Celebrity Drops Motivated by FOMO Don’t Guarantee Web3 Spirit, Far From it

Celebrity Drops Motivated by FOMO Don’t Guarantee Web3 Spirit, Far From it
Andrea Misiano

NFT, as a product claiming primarily symbolic and cultural capital, entered its active phase after the "big bang" that was the sale of Beeple's work by Christie's in 2021. The colossal sale stirred not only the auction houses, which sensing a new customer quickly established new crypto-value-oriented departments, but also all sorts of organizations and personalities, who suddenly realized that the big game could pass them by.

Fashion brands swiftly appeared in the Web3 segment, such as Gucci, Burberry, or Dolce & Gabbana. Their appearance can be considered completely justified however, because for fashion–a segment that claims not so much to be present in modernity, but that wants to take the role of creator and generator of relevance–delays can be costly. But even in this segment of retail, embracing Web3 happened with curiosities comparable to those of the offline world. Case in point, the NFT collection of MetaBirkins by digital artist Mason Rothschild, inspired by Hermes’s Birkin bags but non-authorized by the luxury brand, which caused great resonance. It did so despite the ensuing trademark lawsuit, while the artist’s digital handicrafts skyrocketed to the price of the real thing, bringing Rothschild fame and a solid amount of pirate royalties.

Still, these icky and scandalous situations are not limited to fashion. World-renowned creators have also fallen under sanctions. Namely, Quentin Tarantino, who released the sale of several NFT-based scenes from his cult film "Pulp Fiction," the rights of which belong in part to the studio Miramax. Having said that, both parties are now considering pursuing the NFT adventure collaboratively, after settling the subsequent lawsuit filed by the studio.

These situations have launched a heated debate about copyright within the Web3 decentralized market. But what's really interesting to understand is not why brands or brand-people started to get actively involved in NFTs, but why the crypto community actively embraced these non-ideally articulated products.
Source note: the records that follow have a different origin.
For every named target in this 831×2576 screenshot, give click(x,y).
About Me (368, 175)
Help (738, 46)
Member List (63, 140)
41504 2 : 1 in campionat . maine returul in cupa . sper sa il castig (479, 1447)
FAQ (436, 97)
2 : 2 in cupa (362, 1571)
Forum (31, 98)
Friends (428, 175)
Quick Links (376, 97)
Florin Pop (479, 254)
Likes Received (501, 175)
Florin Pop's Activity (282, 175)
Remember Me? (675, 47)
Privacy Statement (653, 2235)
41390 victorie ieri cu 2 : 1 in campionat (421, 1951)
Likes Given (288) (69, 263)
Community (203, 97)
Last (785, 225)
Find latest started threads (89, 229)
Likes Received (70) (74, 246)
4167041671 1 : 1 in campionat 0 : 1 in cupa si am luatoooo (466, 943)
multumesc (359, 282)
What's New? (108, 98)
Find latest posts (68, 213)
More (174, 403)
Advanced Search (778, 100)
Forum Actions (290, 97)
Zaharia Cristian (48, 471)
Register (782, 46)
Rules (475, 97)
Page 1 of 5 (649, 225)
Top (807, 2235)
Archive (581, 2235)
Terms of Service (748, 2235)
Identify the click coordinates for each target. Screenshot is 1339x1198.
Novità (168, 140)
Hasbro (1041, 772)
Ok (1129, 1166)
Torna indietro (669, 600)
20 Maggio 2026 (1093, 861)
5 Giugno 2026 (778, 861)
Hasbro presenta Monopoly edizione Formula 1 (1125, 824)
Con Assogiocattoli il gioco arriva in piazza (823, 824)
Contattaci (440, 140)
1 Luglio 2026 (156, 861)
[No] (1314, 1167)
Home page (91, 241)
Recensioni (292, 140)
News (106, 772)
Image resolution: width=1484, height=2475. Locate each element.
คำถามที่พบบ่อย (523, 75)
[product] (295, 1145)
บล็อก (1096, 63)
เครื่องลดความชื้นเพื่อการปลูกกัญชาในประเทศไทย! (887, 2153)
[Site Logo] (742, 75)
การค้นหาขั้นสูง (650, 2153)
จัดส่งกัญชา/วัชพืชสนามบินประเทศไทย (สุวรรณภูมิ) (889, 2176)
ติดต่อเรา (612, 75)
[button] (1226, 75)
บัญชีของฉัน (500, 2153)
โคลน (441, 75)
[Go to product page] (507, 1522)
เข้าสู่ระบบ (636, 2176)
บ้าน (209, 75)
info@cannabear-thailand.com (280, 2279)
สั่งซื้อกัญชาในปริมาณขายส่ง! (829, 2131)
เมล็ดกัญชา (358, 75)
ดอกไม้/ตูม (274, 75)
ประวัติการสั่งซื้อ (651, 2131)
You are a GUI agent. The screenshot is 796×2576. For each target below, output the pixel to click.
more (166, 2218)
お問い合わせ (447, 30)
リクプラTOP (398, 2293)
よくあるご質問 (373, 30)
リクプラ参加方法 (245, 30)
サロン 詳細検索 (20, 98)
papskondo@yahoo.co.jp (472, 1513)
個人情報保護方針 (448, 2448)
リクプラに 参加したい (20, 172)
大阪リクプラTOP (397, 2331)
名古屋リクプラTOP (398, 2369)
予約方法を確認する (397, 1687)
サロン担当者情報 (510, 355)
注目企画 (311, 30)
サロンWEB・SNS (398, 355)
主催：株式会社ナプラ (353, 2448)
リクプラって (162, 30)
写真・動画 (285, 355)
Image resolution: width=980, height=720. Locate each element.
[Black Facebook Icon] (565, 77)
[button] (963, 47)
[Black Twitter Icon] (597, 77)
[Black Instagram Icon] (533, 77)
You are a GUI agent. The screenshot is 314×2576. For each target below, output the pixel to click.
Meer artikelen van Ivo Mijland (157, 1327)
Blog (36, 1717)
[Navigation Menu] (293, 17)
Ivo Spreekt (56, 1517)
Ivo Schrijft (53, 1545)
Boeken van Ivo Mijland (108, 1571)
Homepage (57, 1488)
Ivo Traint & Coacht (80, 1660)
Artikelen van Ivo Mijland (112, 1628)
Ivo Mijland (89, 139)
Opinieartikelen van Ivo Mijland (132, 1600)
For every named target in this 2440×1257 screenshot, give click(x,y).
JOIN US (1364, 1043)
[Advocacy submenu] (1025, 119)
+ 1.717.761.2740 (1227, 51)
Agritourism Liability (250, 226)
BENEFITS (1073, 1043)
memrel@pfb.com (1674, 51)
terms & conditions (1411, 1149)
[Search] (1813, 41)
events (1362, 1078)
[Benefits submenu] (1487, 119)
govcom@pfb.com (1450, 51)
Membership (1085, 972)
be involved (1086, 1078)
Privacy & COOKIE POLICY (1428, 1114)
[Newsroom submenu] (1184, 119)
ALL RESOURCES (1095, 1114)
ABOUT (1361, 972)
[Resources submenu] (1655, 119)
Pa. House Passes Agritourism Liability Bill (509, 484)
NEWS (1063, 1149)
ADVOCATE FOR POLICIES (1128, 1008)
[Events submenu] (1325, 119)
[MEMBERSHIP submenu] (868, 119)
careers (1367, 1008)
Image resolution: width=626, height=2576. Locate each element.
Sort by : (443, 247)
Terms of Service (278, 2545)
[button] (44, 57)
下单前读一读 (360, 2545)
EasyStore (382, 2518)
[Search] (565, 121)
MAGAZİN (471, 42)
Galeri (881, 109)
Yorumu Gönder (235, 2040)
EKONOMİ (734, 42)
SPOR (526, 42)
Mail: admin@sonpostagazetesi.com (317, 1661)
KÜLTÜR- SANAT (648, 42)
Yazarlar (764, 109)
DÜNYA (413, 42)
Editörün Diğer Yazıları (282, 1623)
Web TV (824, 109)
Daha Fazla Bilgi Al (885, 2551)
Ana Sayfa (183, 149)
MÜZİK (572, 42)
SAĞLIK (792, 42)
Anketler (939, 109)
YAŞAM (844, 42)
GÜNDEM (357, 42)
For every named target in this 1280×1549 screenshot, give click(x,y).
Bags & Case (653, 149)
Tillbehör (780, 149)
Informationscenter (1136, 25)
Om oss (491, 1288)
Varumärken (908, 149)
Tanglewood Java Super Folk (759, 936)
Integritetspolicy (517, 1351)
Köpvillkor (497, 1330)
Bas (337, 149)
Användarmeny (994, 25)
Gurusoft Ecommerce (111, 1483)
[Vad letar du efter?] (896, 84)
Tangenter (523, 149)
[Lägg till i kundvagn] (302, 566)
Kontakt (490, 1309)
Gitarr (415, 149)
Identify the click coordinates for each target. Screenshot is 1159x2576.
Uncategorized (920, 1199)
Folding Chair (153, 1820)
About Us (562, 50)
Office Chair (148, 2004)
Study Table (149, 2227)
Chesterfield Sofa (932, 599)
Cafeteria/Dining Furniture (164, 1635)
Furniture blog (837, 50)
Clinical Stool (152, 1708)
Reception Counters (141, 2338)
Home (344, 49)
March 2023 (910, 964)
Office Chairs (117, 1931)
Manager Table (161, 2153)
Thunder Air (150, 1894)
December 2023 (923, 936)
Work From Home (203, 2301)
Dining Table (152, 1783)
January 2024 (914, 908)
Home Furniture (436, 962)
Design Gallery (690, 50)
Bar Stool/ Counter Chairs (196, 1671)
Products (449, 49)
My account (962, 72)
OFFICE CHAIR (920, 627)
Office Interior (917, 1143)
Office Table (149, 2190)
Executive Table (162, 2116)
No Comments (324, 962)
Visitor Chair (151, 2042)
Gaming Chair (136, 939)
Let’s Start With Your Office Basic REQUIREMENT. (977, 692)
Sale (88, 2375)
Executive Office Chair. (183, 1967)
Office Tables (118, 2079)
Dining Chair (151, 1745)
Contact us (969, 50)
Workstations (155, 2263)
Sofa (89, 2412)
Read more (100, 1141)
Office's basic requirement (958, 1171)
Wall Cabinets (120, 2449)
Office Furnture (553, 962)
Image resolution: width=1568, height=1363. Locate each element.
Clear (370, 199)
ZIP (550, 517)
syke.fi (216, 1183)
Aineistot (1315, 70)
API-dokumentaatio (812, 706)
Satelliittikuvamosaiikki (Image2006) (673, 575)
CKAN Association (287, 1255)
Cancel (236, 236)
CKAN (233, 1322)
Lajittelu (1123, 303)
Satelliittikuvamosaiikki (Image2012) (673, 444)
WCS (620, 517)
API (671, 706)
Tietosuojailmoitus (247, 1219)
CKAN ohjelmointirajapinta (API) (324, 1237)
Obviously, until 2017, the cryptoworld was a relatively local phenomenon–an area of work for people curious and passionate about cryptography, driven by ideas of anonymity, pseudonymity, alternative theories about money, and so on. But then, in the last five years, the industry has made a meteoric leap that has unleashed a remarkable surplus of capital. At the same time, communities were formed, and the people forming them needed their values expressed not only through ideology but also through cultural artifacts.

Via a series of accidents and non-accidents, NFT technology solved a long overdue issue that enabled the decentralized community to create and distribute assets with cultural value fairly quickly.

But what happened next might be called the cultural problem of the new markets. It boils down to the following incomplete equation: there is a demand, there are means, there is a product, but there is no tradition of value production and culture of consumption.

Such market paradoxes were encountered, for example, in many post-Soviet countries in the 1990s, when the rapidly enriched class of wealthy people could not imagine how to invest in culture–there were almost no contemporary local artists because there wasn't enough time for them to appear. The cryptoworld case is nearly identical–demand exceeds supply, or to be more precise, supply does not have time to professionalize as quickly as demand expects it to. Artists, designers, musicians, and other creators of cultural products fail, for various reasons, to react quickly and qualitatively to what the new market and NFT technology offers them, so the cultural and art segment of the blockchain has not yet fully formed.

And precisely because the cryptocommunity still has so few established art brands of its own (with the exception of Beeple, CryptoPunks, and Refik Anadol) any creator whether they are a musician or a movie actor can easily come in and present any kind of product. That is, more often than not, they throw in a product backed by a certain image, reputation, and biography, but that is completely irrelevant to Web3 culture and ideas. As a result, the crypto community in the current environment works with what it has, i.e. kitschy Johnny Depp knockoffs, not-so-needed pieces of Pulp Fiction, tasteless portraits and florals by Melania Trump, and other snippets of celebrity life and activity that flirt with the new fashion segment of the digital world and make a few coins along the way.